La presidenta desmintió afirmaciones de la oposición sobre que la nueva ley facilitaría el monitoreo de todos los movimientos de la ciudadanía, argumentando que estas afirmaciones carecen de fundamento. Aclaró que, en el caso de investigaciones sobre delitos violentos, es necesario contar con información que permita esclarecer la escena del crimen.
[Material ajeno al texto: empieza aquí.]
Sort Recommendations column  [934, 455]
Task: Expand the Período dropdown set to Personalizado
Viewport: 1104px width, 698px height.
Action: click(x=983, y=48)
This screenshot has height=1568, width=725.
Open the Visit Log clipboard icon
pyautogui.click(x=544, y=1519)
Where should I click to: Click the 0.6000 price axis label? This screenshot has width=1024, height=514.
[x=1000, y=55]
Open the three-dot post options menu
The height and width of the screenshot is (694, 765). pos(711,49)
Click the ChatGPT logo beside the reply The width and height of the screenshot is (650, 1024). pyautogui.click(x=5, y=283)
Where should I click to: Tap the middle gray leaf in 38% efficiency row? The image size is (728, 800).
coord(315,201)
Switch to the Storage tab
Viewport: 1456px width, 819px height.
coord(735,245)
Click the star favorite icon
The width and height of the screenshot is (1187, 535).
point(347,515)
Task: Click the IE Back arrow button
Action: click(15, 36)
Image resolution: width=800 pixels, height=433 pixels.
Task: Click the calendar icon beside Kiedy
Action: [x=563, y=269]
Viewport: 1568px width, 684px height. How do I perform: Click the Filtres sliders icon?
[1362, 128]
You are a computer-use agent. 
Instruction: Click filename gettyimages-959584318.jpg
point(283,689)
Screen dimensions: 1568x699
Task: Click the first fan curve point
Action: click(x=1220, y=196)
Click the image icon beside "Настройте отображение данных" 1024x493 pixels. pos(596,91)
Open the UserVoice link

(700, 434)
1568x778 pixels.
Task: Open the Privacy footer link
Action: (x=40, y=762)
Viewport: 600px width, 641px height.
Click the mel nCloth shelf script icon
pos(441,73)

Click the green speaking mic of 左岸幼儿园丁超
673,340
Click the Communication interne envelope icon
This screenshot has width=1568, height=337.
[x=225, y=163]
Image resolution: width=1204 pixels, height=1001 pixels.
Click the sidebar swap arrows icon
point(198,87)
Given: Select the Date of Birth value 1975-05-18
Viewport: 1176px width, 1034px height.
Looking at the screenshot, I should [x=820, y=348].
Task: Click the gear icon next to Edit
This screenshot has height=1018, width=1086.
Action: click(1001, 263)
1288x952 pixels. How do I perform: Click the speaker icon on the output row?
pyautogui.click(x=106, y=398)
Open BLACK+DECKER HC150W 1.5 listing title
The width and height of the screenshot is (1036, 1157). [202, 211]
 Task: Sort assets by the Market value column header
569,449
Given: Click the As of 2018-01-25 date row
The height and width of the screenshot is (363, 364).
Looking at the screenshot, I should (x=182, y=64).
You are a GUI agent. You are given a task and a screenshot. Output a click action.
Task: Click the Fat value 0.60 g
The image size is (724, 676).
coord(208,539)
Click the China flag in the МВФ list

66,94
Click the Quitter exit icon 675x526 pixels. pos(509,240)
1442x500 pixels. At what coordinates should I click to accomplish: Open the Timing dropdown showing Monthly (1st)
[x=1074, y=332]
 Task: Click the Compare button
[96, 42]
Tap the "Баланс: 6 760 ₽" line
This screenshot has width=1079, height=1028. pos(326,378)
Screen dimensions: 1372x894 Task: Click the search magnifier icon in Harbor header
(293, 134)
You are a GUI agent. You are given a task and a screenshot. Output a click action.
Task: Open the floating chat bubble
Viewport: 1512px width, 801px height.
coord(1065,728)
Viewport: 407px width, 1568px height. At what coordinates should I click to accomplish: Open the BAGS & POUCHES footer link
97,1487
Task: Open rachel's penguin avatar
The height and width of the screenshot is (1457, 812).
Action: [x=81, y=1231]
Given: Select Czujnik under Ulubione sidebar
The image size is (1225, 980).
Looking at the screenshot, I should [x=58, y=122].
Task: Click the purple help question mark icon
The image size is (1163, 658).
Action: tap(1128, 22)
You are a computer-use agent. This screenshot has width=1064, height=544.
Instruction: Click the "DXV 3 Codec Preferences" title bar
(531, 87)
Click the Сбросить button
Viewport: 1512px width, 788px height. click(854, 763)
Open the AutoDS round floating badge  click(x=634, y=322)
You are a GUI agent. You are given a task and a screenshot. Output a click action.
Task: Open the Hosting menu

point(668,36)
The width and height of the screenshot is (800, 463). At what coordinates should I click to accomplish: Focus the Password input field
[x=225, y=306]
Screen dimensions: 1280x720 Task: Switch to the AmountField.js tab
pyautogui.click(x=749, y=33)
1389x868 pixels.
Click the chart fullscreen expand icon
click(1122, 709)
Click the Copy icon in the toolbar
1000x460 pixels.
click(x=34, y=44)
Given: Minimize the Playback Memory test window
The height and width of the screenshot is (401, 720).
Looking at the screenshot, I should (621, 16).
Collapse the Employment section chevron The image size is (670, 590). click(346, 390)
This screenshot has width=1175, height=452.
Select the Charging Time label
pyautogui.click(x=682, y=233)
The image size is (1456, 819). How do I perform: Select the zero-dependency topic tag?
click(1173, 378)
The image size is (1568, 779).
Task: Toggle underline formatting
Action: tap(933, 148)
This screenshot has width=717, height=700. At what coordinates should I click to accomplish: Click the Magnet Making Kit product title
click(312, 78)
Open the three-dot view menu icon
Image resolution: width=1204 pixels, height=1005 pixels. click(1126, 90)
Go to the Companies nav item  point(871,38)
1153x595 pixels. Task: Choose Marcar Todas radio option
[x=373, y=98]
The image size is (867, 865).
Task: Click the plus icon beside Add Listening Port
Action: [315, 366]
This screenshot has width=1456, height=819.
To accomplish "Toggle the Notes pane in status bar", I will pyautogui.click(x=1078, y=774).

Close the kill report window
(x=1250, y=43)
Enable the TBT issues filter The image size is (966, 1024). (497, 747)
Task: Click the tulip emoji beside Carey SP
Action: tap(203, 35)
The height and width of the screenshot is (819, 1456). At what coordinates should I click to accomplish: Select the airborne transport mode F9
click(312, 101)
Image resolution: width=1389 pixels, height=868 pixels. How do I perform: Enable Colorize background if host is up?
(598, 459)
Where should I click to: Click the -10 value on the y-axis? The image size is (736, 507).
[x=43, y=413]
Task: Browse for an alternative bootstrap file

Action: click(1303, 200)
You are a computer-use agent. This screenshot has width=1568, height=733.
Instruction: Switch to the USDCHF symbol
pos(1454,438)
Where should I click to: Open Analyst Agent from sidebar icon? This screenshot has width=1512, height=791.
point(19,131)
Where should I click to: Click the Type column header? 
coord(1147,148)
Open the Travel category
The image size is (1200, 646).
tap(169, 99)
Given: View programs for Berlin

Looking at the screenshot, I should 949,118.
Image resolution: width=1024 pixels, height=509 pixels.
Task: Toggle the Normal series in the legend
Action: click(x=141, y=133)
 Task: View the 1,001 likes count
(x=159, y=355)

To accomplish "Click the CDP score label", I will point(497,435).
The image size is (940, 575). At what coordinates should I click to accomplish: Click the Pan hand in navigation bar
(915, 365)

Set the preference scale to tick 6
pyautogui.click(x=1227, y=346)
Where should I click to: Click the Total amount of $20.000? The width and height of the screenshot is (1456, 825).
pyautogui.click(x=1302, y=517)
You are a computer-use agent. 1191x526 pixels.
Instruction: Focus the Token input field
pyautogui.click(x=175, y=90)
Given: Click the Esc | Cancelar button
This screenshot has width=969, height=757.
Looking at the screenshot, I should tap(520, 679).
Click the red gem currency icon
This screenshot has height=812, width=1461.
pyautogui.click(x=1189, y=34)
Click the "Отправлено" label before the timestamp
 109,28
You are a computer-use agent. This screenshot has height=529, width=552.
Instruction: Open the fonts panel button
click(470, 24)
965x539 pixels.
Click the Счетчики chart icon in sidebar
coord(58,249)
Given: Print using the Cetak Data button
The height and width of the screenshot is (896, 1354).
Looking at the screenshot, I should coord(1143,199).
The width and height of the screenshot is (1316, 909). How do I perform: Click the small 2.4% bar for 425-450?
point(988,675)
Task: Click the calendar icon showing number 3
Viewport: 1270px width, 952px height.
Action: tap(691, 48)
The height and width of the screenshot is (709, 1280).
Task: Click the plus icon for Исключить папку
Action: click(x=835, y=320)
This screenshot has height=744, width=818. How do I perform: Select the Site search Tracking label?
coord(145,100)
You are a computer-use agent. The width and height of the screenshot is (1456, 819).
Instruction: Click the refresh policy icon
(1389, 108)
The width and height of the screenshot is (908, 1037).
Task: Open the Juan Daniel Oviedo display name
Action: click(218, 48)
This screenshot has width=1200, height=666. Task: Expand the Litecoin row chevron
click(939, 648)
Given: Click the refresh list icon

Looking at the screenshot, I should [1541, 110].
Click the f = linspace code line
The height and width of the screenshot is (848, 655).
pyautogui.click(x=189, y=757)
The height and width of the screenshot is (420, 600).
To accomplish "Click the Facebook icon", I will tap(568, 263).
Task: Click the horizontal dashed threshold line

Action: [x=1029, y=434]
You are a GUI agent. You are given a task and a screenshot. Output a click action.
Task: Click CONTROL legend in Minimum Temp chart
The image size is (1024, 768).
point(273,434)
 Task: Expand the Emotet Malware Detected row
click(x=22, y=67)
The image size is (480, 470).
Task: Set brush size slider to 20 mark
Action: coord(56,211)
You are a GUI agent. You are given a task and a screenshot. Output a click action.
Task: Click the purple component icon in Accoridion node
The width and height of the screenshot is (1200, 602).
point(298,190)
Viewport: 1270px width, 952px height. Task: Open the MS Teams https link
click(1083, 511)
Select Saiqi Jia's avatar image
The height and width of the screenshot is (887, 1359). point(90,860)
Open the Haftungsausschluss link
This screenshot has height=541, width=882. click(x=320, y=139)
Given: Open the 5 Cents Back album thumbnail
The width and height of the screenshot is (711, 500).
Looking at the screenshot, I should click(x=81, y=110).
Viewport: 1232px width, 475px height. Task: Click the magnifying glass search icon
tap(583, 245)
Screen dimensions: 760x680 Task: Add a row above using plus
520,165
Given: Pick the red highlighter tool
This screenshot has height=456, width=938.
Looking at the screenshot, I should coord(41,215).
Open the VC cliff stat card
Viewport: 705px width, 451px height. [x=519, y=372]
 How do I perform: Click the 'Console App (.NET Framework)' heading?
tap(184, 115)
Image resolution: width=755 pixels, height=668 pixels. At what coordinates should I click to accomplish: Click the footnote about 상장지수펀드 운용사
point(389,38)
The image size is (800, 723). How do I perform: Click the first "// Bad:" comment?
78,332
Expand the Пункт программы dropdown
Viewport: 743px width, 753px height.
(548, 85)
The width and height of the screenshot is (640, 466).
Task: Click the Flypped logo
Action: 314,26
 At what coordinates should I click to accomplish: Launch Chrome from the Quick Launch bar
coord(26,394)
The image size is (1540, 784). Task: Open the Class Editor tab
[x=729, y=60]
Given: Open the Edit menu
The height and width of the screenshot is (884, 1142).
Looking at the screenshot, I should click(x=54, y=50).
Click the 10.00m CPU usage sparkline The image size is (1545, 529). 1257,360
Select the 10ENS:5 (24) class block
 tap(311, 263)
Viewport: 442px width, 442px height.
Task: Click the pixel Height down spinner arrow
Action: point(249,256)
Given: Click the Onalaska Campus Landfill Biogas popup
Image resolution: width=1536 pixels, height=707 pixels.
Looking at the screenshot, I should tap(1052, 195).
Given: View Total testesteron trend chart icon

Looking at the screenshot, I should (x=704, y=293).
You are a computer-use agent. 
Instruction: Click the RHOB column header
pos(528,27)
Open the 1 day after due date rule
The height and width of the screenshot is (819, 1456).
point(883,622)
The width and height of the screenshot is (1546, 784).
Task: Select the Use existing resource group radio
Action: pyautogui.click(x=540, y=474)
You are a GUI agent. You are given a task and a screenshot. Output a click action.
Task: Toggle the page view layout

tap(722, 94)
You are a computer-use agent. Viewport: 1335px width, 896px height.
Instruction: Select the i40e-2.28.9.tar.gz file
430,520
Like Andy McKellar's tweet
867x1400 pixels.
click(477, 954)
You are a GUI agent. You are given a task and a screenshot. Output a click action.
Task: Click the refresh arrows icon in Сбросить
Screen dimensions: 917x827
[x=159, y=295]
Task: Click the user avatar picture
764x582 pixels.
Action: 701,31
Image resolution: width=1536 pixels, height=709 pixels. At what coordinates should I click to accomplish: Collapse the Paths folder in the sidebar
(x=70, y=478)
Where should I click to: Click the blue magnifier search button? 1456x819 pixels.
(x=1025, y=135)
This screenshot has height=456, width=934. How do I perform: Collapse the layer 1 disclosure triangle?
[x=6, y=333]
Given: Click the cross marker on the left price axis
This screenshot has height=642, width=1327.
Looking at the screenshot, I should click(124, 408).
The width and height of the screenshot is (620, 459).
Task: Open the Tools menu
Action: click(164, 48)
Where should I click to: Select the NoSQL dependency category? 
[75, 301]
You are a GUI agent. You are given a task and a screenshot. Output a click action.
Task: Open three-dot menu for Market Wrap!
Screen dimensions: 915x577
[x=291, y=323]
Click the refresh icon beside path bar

Sin embargo, esto no implica que se recopilen huellas digitales de toda la población; la intención es consolidar un sistema nacional único que agilizara la identificación de posibles delincuentes.
La mandataria afirmó que la ley no tiene como propósito la persecución de personas, sino que se utilizará exclusivamente para investigaciones relacionadas con delitos y desapariciones. En situaciones de alerta por desapariciones, se requiere una respuesta rápida, así que la ley busca facilitar el acceso a información relevante que permita actuar de manera expedita. Subrayó que cualquier intervención sobre comunicaciones requeriría una orden judicial, un protocolo que se mantendrá sin cambios. La propuesta consiste en integrar información que actualmente se encuentra fragmentada, con el fin de optimizar la respuesta ante los delitos.